Capturing membrane trafficking events during 3D angiogenic development in vitro

OBJECTIVES: Vesicular trafficking dictates protein localization, functional activity, and half‐life, providing a critically important regulatory step in tissue development; however, there is little information detailing endothelial‐specific trafficking signatures. This is due, in part, to limitations in visualizing trafficking events in endothelial tissues. Our aim in this investigation was to explore the use of a 3‐dimensional (3D) in vitro sprouting model to image endothelial membrane trafficking events. METHODS: Endothelial cells were challenged to grow sprouts in a fibrin bead assay. Thereafter, spouts were transfected with fluorescent proteins and stained for various cell markers.
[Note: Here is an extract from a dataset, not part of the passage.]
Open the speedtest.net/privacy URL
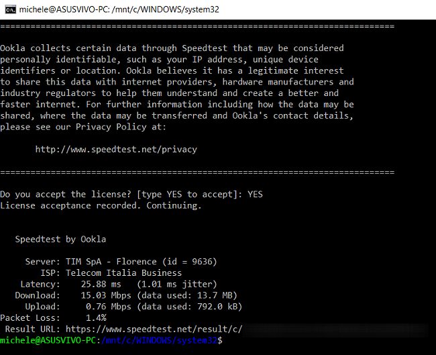pyautogui.click(x=116, y=150)
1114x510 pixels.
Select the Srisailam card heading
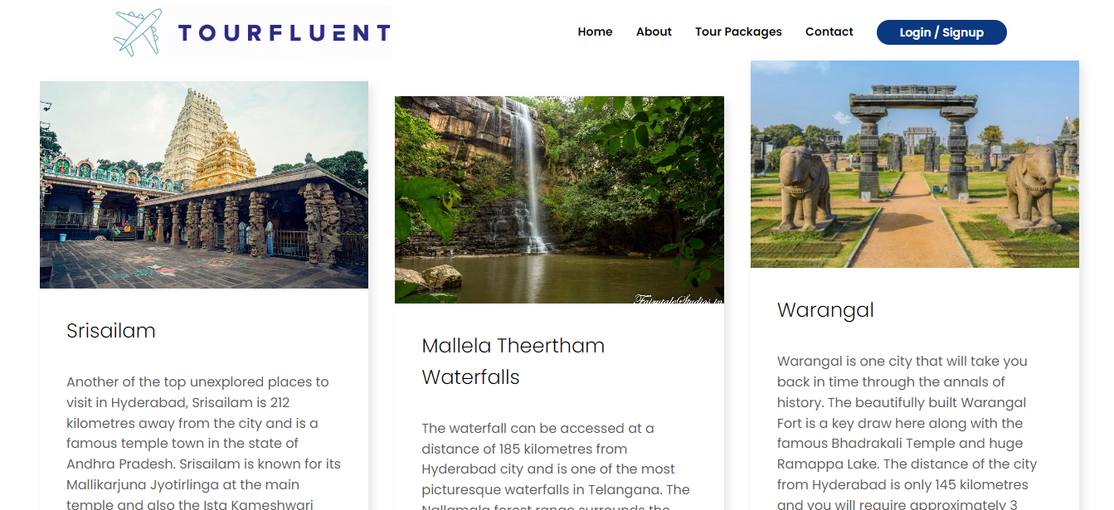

Sprouts were then imaged for trafficking events using live and fixed‐cell microscopy. RESULTS: Our results demonstrate that fibrin bead sprouts have a strong apicobasal polarity marked by apical localization of proteins moesin and podocalyxin. Comparison of trafficking mediators Rab27a and Rab35 between 3D sprouts and 2D culture showed that vesicular carriers can be imaged at high resolution, exhibiting proper membrane polarity solely in 3D sprouts. Lastly, we imaged exocytic events of von Willebrand Factor and demonstrated a distinct imaging advantage for monitoring secretion events in 3D sprouts as compared with 2D culture. CONCLUSIONS: Our results establish that the fibrin bead sprouting assay is well‐suited for imaging of trafficking events during angiogenic growth.